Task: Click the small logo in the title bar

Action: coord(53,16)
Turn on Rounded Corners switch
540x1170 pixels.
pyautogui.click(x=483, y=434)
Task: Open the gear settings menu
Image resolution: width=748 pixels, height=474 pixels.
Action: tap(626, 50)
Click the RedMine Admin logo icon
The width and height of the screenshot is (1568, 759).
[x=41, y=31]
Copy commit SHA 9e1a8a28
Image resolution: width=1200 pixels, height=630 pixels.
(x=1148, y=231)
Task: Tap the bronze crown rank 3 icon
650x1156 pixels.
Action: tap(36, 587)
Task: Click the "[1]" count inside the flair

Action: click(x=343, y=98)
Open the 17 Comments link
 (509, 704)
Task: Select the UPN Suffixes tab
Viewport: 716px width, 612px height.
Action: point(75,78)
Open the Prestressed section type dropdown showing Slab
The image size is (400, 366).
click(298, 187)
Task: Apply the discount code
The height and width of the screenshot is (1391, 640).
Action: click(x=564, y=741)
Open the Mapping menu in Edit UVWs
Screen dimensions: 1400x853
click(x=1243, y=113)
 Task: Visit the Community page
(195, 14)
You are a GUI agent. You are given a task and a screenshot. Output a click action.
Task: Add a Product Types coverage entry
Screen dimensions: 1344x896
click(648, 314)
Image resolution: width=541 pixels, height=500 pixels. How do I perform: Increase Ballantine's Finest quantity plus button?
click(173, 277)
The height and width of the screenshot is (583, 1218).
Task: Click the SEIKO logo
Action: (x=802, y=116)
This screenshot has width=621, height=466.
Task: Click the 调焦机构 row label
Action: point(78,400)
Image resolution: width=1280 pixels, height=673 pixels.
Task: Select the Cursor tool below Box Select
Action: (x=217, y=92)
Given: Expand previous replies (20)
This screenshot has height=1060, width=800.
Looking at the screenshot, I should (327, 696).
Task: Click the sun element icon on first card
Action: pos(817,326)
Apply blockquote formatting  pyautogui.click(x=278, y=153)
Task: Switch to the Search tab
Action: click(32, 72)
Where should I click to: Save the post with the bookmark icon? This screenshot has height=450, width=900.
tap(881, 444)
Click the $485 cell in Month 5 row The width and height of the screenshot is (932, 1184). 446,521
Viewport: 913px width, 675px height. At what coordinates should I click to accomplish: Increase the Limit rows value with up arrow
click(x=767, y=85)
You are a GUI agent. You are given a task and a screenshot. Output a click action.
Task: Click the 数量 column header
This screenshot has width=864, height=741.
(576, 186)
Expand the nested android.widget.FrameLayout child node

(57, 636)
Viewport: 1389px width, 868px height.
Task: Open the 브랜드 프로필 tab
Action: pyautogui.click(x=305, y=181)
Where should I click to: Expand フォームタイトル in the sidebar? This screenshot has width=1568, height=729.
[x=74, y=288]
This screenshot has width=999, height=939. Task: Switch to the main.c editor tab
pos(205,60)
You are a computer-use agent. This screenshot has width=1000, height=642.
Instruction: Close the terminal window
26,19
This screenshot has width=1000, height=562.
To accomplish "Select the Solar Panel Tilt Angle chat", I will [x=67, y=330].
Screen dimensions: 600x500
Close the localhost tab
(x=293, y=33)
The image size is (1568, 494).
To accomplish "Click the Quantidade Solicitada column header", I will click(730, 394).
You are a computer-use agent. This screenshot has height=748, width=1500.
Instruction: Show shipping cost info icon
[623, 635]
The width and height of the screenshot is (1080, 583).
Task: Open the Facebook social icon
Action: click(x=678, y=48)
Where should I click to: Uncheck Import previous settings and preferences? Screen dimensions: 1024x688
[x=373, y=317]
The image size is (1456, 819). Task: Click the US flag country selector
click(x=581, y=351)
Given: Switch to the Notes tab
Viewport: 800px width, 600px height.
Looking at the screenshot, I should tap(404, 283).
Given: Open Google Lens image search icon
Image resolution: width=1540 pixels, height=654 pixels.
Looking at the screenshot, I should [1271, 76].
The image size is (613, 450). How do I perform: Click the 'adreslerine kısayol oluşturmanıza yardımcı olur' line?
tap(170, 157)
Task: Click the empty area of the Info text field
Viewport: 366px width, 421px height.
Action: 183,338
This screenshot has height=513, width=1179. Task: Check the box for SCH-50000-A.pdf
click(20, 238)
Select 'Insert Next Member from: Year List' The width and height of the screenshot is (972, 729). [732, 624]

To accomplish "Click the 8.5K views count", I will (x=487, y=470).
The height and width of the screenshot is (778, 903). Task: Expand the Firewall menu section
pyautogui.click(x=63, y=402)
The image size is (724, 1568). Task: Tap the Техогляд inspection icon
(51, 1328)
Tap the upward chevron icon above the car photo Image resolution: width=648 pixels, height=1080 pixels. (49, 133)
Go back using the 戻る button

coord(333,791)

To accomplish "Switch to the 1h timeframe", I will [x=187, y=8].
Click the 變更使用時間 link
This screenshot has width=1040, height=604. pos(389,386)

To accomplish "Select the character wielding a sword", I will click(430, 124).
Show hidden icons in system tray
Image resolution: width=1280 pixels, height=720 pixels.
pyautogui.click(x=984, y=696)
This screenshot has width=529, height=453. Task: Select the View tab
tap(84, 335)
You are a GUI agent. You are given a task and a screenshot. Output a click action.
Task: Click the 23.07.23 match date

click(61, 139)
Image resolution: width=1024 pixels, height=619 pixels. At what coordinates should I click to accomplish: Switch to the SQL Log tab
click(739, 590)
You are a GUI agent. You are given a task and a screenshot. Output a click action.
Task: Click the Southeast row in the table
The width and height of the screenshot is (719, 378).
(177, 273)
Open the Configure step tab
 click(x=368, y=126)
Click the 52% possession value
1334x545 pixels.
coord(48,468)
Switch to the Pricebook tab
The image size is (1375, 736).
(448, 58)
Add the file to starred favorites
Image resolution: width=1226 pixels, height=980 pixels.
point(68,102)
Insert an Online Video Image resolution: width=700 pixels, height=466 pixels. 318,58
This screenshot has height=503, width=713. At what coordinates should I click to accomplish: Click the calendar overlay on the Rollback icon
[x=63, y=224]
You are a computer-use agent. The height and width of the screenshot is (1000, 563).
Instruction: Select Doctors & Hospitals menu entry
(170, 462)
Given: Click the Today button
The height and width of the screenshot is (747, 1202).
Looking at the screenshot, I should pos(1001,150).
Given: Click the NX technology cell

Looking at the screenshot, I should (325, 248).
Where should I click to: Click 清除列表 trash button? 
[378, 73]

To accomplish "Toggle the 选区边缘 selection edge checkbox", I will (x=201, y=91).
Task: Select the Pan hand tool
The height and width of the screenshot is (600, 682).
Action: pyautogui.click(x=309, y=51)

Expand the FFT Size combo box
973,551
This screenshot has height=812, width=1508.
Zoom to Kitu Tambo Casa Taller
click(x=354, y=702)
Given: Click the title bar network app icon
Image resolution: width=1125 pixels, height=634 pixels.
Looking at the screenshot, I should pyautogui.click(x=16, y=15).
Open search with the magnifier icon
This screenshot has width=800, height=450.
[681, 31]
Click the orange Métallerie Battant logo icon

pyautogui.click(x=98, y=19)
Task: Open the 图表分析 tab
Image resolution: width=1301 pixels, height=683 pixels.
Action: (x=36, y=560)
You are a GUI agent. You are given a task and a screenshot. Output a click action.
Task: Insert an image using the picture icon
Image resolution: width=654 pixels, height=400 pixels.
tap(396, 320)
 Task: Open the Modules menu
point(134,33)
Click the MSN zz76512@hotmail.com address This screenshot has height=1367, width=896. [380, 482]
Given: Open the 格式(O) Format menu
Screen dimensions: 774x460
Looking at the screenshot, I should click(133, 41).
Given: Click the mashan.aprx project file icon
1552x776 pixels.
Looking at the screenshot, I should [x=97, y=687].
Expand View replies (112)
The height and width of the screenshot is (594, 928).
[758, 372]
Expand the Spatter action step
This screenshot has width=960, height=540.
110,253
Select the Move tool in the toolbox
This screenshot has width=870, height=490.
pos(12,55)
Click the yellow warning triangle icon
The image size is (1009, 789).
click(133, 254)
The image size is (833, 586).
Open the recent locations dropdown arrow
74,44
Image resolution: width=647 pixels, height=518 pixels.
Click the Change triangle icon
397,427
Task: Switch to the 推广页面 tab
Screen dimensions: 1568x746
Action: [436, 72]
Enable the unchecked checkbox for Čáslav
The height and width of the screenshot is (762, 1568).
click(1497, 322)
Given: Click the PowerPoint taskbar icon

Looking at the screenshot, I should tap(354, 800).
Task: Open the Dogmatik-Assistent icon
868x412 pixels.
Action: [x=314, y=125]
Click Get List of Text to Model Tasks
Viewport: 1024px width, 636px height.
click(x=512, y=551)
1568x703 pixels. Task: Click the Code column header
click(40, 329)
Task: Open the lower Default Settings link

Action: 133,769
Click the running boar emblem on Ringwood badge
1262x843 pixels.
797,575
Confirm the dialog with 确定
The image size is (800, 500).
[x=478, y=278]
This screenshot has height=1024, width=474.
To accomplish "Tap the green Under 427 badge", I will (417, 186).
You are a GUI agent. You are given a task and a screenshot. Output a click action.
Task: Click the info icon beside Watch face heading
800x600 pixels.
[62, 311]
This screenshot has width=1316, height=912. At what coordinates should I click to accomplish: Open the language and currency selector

• [What is being asked]: Out of the entries above, write out only the lines between the line holding "The height and width of the screenshot is (1391, 640)." and the line holding "has width=1000, height=642.", inclusive, each exactly as given.

• [Response]:
The height and width of the screenshot is (1391, 640).
Action: click(x=564, y=741)
Open the Mapping menu in Edit UVWs
Screen dimensions: 1400x853
click(x=1243, y=113)
 Task: Visit the Community page
(195, 14)
You are a GUI agent. You are given a task and a screenshot. Output a click action.
Task: Add a Product Types coverage entry
Screen dimensions: 1344x896
click(648, 314)
Image resolution: width=541 pixels, height=500 pixels. How do I perform: Increase Ballantine's Finest quantity plus button?
click(173, 277)
The height and width of the screenshot is (583, 1218).
Task: Click the SEIKO logo
Action: (x=802, y=116)
This screenshot has width=621, height=466.
Task: Click the 调焦机构 row label
Action: point(78,400)
Image resolution: width=1280 pixels, height=673 pixels.
Task: Select the Cursor tool below Box Select
Action: (x=217, y=92)
Given: Expand previous replies (20)
This screenshot has height=1060, width=800.
Looking at the screenshot, I should (327, 696).
Task: Click the sun element icon on first card
Action: pos(817,326)
Apply blockquote formatting  pyautogui.click(x=278, y=153)
Task: Switch to the Search tab
Action: click(32, 72)
Where should I click to: Save the post with the bookmark icon? This screenshot has height=450, width=900.
tap(881, 444)
Click the $485 cell in Month 5 row The width and height of the screenshot is (932, 1184). 446,521
Viewport: 913px width, 675px height. At what coordinates should I click to accomplish: Increase the Limit rows value with up arrow
click(x=767, y=85)
You are a GUI agent. You are given a task and a screenshot. Output a click action.
Task: Click the 数量 column header
This screenshot has width=864, height=741.
(576, 186)
Expand the nested android.widget.FrameLayout child node

(57, 636)
Viewport: 1389px width, 868px height.
Task: Open the 브랜드 프로필 tab
Action: pyautogui.click(x=305, y=181)
Where should I click to: Expand フォームタイトル in the sidebar? This screenshot has width=1568, height=729.
[x=74, y=288]
This screenshot has width=999, height=939. Task: Switch to the main.c editor tab
pos(205,60)
You are a computer-use agent. This screenshot has width=1000, height=642.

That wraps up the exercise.